From: Jenna <jenna@66exeterst.com>
Date: 27 Jul 2001 17:25:22 -0700
Subject: [all-xf] NEW "One Hundred Lines" by Jenna Tooms 1/1
Source: atxc

title: One Hundred Lines
author: Jenna Tooms
email: jenna@66exeterst.com
Keyword: DSR of the angsty variety
Rating: NC-17
Disclaimer: No names were harmed in the making of this fic.
Spoilers: In my universe, Mulder stays dead.
Archive: Gossamer, Ephemeral, Spookies: Yes. All other: please ask.
I say yes.
Summary: Two bodies, one night, one hundred lines.

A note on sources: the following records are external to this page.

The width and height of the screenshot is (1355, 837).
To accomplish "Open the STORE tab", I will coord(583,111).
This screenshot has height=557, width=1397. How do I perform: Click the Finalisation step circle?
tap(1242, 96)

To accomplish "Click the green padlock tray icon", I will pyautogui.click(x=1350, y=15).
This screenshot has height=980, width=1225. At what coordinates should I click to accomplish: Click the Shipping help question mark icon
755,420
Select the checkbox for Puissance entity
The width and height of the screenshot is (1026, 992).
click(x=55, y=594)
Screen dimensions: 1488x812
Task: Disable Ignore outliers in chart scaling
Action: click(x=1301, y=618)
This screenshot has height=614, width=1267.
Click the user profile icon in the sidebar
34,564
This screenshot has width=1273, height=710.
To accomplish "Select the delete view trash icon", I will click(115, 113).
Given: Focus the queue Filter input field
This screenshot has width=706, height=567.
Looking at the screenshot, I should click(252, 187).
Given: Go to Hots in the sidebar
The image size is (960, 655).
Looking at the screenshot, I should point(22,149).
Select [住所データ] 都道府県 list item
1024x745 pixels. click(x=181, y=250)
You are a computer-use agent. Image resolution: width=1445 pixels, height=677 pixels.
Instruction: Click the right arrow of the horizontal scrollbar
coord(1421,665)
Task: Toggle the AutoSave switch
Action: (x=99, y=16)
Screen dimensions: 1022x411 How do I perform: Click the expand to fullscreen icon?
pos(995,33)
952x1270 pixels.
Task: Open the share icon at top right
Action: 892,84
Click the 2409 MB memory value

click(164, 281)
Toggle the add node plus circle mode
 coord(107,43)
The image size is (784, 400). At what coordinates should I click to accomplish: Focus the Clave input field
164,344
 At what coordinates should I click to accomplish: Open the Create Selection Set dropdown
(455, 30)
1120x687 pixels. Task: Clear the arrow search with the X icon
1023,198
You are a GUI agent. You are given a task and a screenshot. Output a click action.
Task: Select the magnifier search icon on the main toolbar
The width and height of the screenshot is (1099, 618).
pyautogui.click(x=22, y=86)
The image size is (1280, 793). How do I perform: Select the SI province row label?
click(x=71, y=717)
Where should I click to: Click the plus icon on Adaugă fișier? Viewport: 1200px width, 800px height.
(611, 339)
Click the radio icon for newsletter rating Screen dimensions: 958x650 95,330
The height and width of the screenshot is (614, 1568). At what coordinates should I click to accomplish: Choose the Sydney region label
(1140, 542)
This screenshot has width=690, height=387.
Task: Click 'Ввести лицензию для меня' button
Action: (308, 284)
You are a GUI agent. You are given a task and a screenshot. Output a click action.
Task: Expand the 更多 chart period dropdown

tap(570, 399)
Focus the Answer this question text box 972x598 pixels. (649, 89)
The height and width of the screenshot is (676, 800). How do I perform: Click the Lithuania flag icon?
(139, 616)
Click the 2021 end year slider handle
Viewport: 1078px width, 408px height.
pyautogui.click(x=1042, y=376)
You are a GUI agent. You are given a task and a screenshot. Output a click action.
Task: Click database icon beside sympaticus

NOTE: This is not a sequel or a preview or a bit of anything larger.
I was challenged to write a 100-line smut scene and this is what
I've got.

***

	Her body.

	Her body is compact and round. Her body is warm and soft. "Your
body," he says to her, "was made for fucking," and she just laughs
because he is between, inside, wrapped around, sheltered by her
little feet and strong arms. He is allowed to say things like that
when they are like this.

	His body.

	His body is long and lean. His body bears more scars than hers.
"Your body," she says, "is like a Greek statue. Your body is
beautiful," she says to his disbelieving face, but he smiles and
kisses her.

	Her presence makes all things beautiful, even him.

	Their bodies.

	Their bodies move together slowly. Not quite tandem - they are
still learning each other - but getting there. Hers is the rhythm of
the sea, easy, gentle. He has been land-bound all his life, but he
thinks as he moves in her that he could learn to sail.

	Their bodies burn for each other, yearn for each other. When they
are not lovers, when they are decorous and polite partners, he
thinks he can still feel the imprint of her hands on his skin. When
he touches her through her clothes, just a hand between her
shoulders, she shivers.

	This is more than passion, he thinks. He wants to call it love.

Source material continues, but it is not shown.